When someone finds out that her spouse has cheated on her emotionally, physically or both, it takes time and hard work to repair the relationship. An affair is filled with lies and dishonesty, so the marriage has to be rebuilt on honesty and trust. Many couples wonder if their marriage has any hope of surviving and think that divorce might be the only option. You may go from wanting the marriage to end to hoping it can be repaired, all in the same day.
Step 1
Ask for support from friends and family members that you trust and know won't take sides. Talking to someone who can be more objective about the situation might help you understand and deal with your feelings better.
Step 2
Take a break from each other. Both partners will need to deal with their feelings separately before dealing with them together. Allow each other space to figure out how you want to handle the situation going forward.
Step 3
Stop communicating with the person that you cheated with. To recommit yourself to your marriage, you'll have to be willing to completely cut yourself off from that person.

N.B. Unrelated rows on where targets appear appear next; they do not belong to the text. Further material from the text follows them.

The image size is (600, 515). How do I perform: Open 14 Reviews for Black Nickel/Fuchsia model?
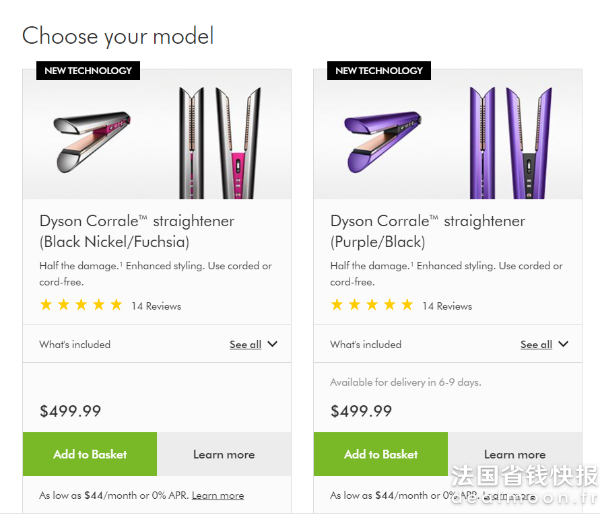pyautogui.click(x=156, y=306)
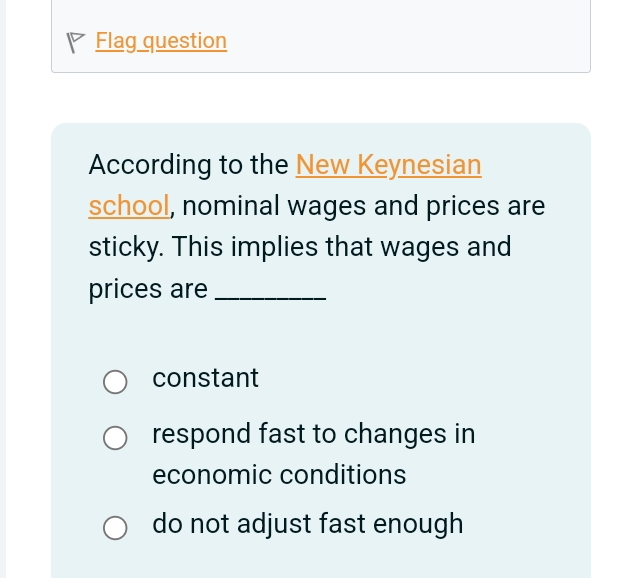636x578 pixels.
Task: Choose the respond fast to changes radio button
Action: [115, 438]
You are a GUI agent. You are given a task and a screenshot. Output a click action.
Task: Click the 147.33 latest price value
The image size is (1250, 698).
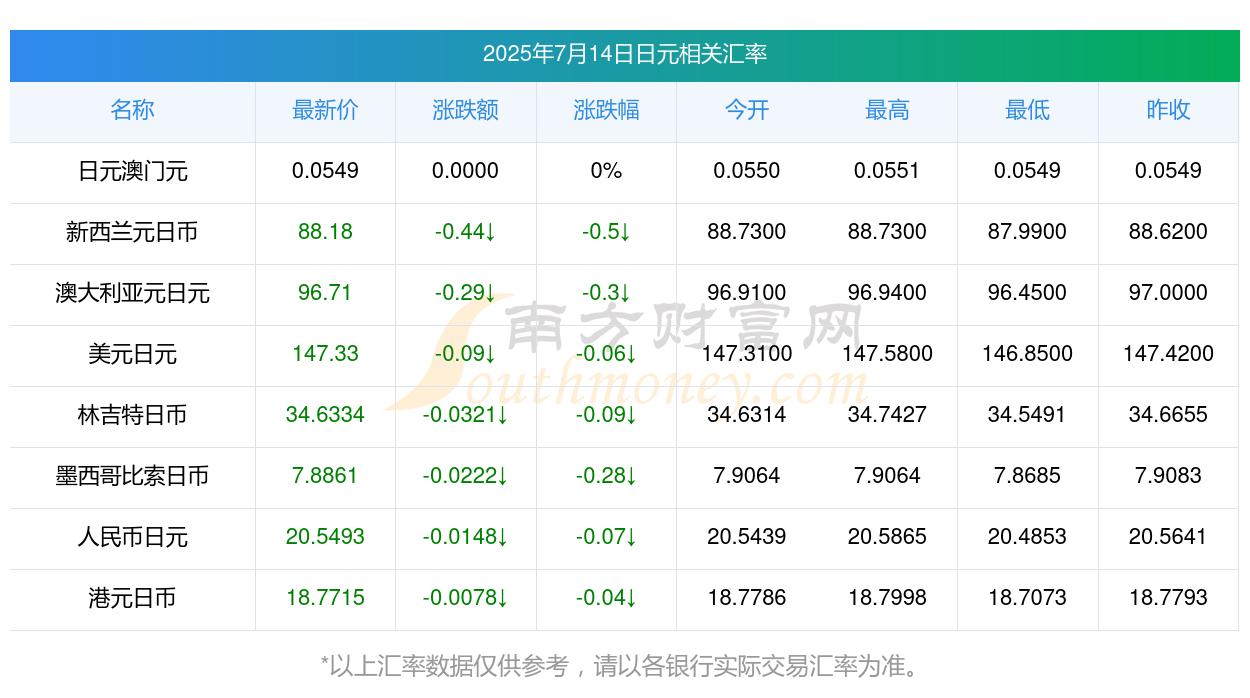coord(325,354)

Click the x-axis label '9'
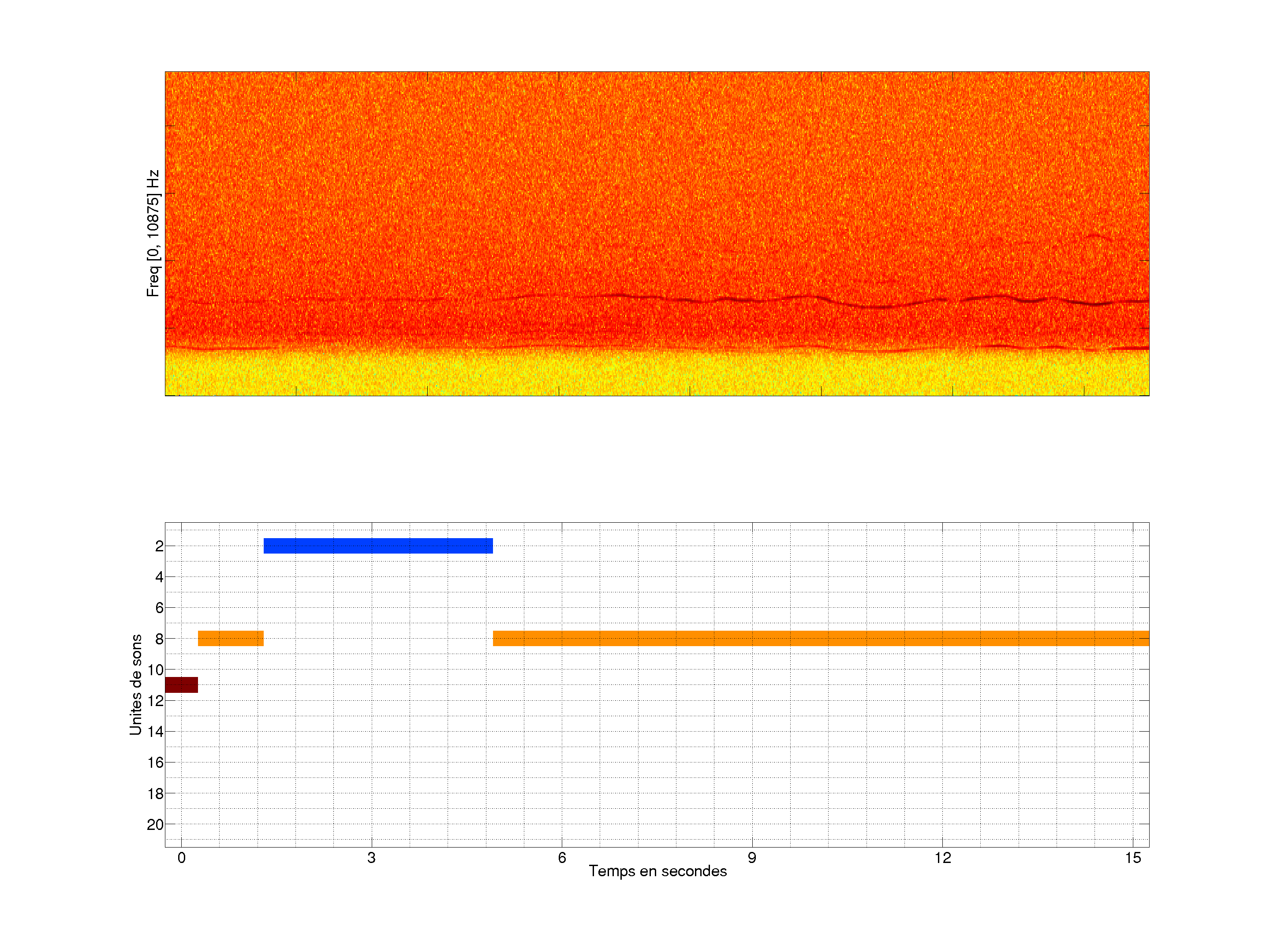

Don't even call or email her.
Step 4
Seek the help of a marriage therapist. She'll be able to help you deal with your feelings of anger, guilt and shock while working with you to rebuild your marriage, if that is what you both want to do. You may need to both seek individual therapy before seeing a marriage counselor to explore your own feelings.
Step 5
Figure out why the affair took place. You may want to do this with the assistance of your therapist. Affairs can happen in happy and miserable marriages and can take place for many different reasons, such as retaliation, making impulsive decisions while drinking or feeling neglected by one's spouse. This doesn't mean that the cheating spouse is justified, but the couple needs to acknowledge the main reasons for cheating to get past them and work on them.
Step 6
Answer questions about the affair honestly and talk about it during therapy. The spouse who cheated may have to answer some tough questions such as, "Did you love him?" and "How often did you have sex with him?" You have to be willing to talk about the affair honestly and in a constructive manner to move past it.
Step 7
Forgive your spouse. When you've gone through the feelings of anger, hurt and jealousy and asked all the questions you could think to ask, you have to eventually move on. You'll have to be willing to forgive your spouse and trust him to be faithful to you in the future.